▸ Exercise description
Every line of the entries below that includes "agent" belongs in the answer, copied as written.

==== Supplied data ====

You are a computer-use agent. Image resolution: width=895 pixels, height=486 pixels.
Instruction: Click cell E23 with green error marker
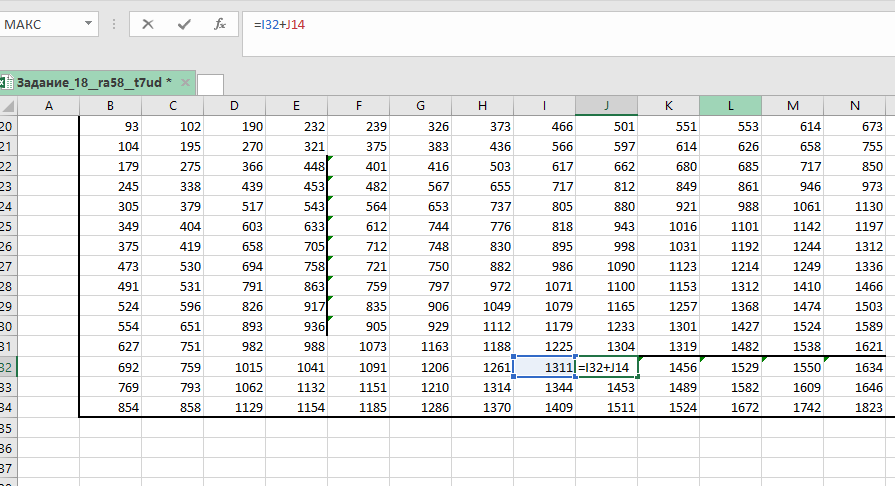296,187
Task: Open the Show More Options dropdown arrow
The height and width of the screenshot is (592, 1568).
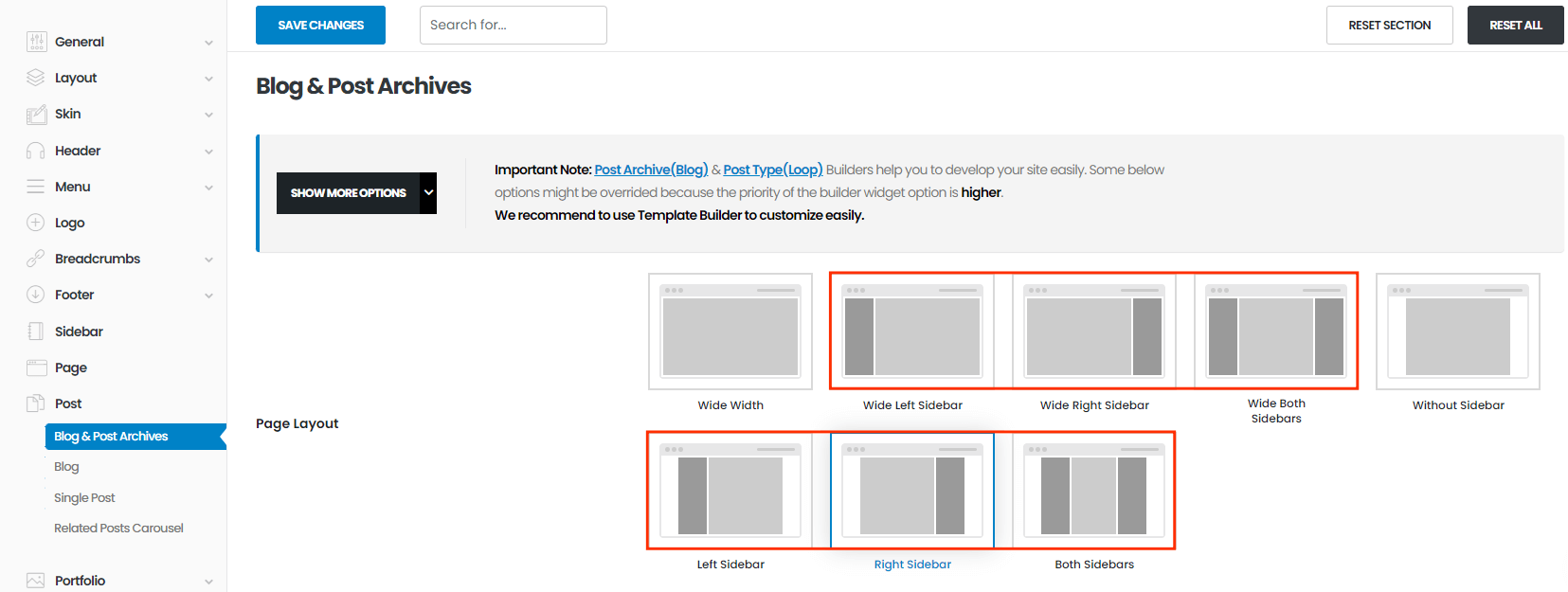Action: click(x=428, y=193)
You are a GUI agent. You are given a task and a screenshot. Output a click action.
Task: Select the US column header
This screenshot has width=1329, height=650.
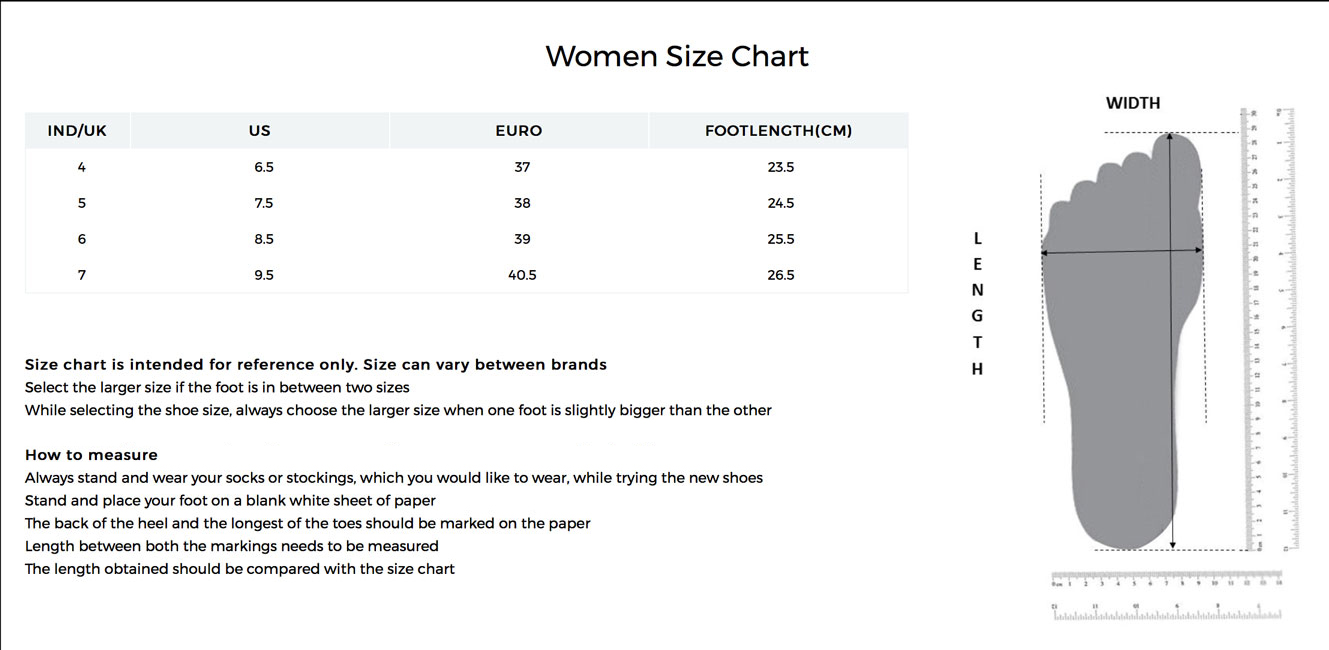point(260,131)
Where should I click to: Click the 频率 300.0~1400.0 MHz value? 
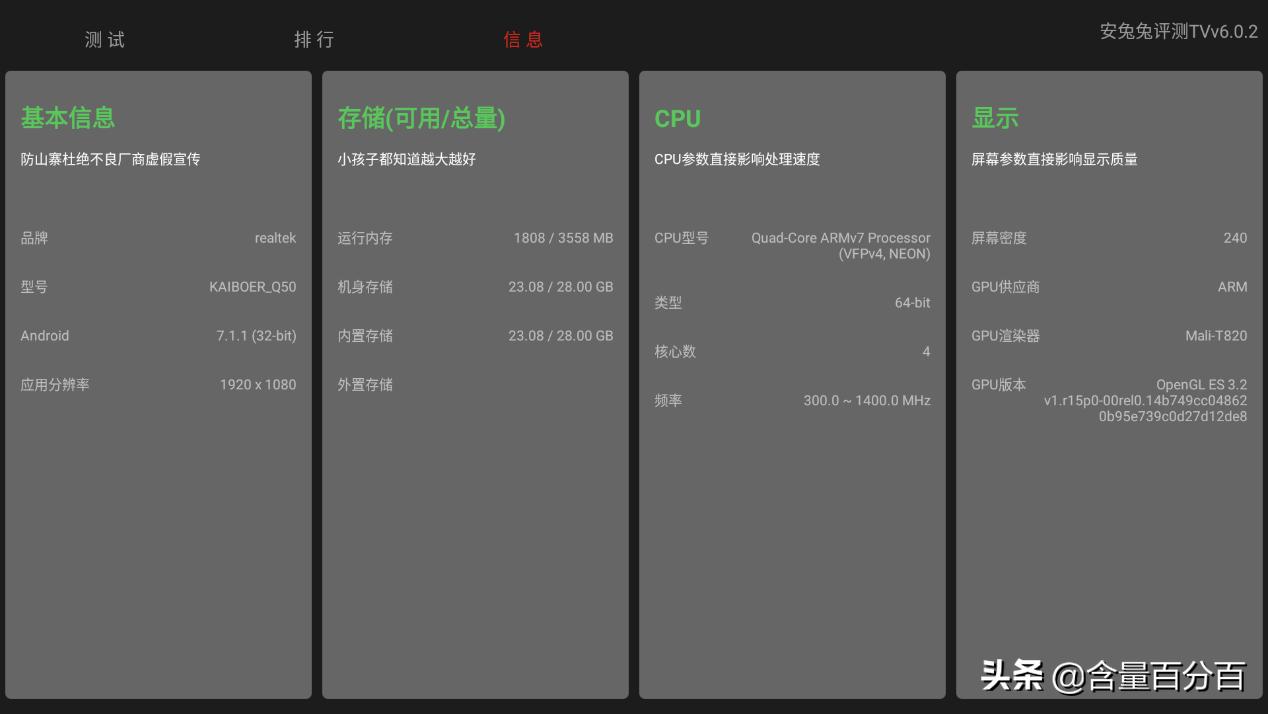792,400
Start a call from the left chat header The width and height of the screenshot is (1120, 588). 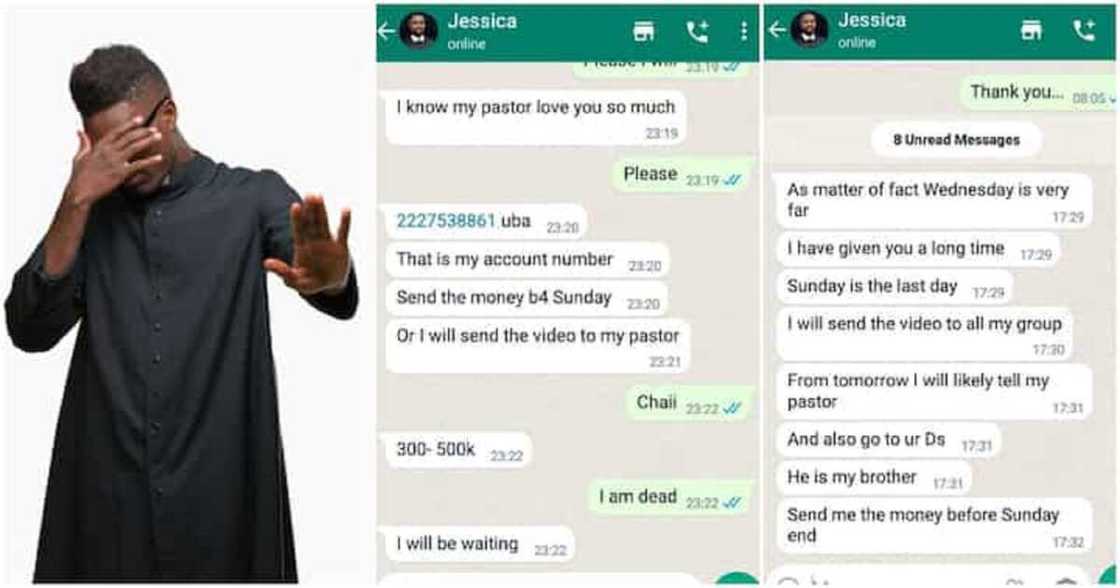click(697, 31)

====

▸ Final answer
You are a computer-use agent. Image resolution: width=895 pixels, height=486 pixels.
You are a GUI agent. You are given a task and a screenshot. Output a click action.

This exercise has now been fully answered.